Cyprus Mail
Cyprus Cyprus Talks

Police to cap Ledra Palace car jams

By Stefanos Evripidou

THE AUTHORITIES hope to tackle the problem of long processions of cars entering and leaving the buffer zone at the Ledra Palace checkpoint, especially during weddings, by limiting the number of cars allowed to enter the area.

Police spokesman Andreas Angelides told the Cyprus Mail yesterday that the police and the foreign ministry decided around two weeks ago to limit the number of cars allowed to pass the checkpoint as this was causing serious policing and security problems.

The area, once a sad portrait of a frozen conflict riddled with bullet holes, has recently come to life with the opening of a restaurant-bar-conference venue (Chateau Status) and a civil society venture, the Home for Cooperation (H4C).

The H4C has become particularly popular for its inter-communal and cultural events, most recently playing host to a talk given by former president George Vassiliou and former Turkish Cypriot leader Mehmet Ali Talat, which attracted hundreds of people from both sides of the divide.

Apart from the two new establishments, people also visit the Goethe Institute and the Fulbright Centre, also within the buffer zone.

Angelides said the decision was taken only to allow those working in the buffer zone or those on specific business, for example, suppliers or school buses, to pass the checkpoint.

“Before that, all cars could pass and park, creating security, safety and policing problems with cars coming and going in an uncontrolled manner,” he said, adding that “we decided to improve on the current system.”

The police spokesman noted that if anyone had good reason to park within the area, they could go to the police officer at the Ledra Palace checkpoint to secure a special pass.

One person who attends Greek language lessons at the H4C told the Cyprus Mail that the new measures would dissuade people from entering the buffer zone and engaging in inter-communal events, since they will now have to pay for parking elsewhere.

A foreign ministry source responsible for coordination with police on the matter noted that free parking exists further down the street at the law courts.

Displaying a somewhat different approach than the police, the ministry source said the aim was not to put a blanket ban on cars entering the area, but to limit them to 26, as this is the number of parking permits given to Chateau Status.

He acknowledged that other organisations present in the buffer zone do not have parking permits but expressed the hope that an agreement could be reached with the UN for more to be issued.
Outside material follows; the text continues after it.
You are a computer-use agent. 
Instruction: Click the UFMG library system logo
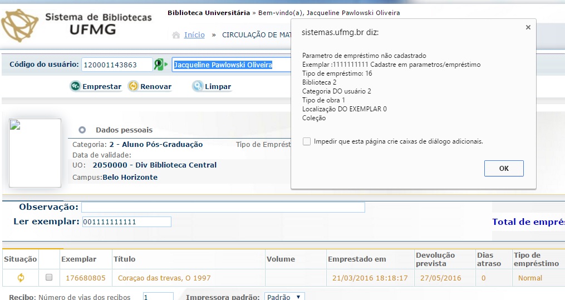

The aim is to avoid the chaos that occurs when a large event, like a wedding, takes place in the area, attracting hundreds of cars, he said.

The police’s job is to check those cars leaving the buffer zone, something that would cause huge delays for people.

“We are trying to tidy up the situation a bit. Let those who work in the area to go in and do their job, suppliers, etc., and other cars, as long they are not more than 26,” he said.

“We don’t want to create problems, we just want to tidy up the confusion,” he concluded.